Lynden operates as a laboratory at the intersection of art, nature, and culture. We have been working with UWM's Art Education program for several years to develop a place-based K-12 curriculum that provides hands-on experiences that integrate our collection of monumental sculpture and temporary installations, as well as our community of artists, with the natural ecology of park, pond, and woodland Thanks to the generous support of the Margaret A. Cargill Foundation, we have been able to build the IEI into an intensive, hands-on, year-round professional teacher development experience that tests approaches to sustaining and supporting early career (years 1-5) teachers who are committed to teaching through the arts.

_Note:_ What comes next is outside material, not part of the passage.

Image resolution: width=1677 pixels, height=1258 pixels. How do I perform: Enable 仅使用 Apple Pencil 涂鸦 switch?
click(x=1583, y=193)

The institute runs in three-year cycles, and is built around cross-disciplinary, school-based teams. These teams are typically made up of an art educator and one or two generalists or teachers with other academic specializations. The focus is on teaching interdisciplinary, arts-integrated strategies and methodologies that are easily adapted to the classroom. We also believe that making time for art and reinvigorating one's personal art practice have a positive impact on teachers and teaching—whether or not you are an art specialist. In addition, we make resources and opportunities available to the classrooms of participating teachers throughout the year, including hands-on field trips to Lynden and school-based residencies with Institute artists.

Each year the Institute is built around a different theme. The theme for 2018-2019 is Entanglement. Entanglement provides a metaphor for a non-hierarchical, reciprocal approach to thought, creativity, and expression—and a dynamic understanding of place as a web of movements, actions, and materials. Entanglements call us into connection, shaping us as we intra-act with people, flora, fauna, objects, structures, and culture. Our learning about entanglement will be grounded in Lynden’s local phenomena, artifacts, and environment in relation to our own experiences, memories, and histories. Using movement, making, and writing, we will explore the fluid and flexible processes of the experiential, the affective, the haptic, and the performative that construct and connect us to place.

The 2017-2018 cycle of the IEI begins with a summer intensive from July 9-13, 2018. A toolkit of art-based, cross-disciplinary strategies will be developed that will be augmented by outdoor hands-on experiences with artists Reggie Wilson, Arianne King Comer, Portia Cobb and others. The institute includes an independent study period to prepare for an exhibition and to complete curriculum projects. Final projects will be exhibited and presented at Lynden on August 3, 2018. The institute also includes two day-long, in-service workshops, on December 1, 2018 and February 23, 2019, for the entire group; a shorter in-service on May 21, 2019 in connection with the IEI’s facilitation of the ArtsECO MeetUp that month; ongoing teamwork on implementation of the new curriculum; and classroom visits from Institute staff throughout the school year.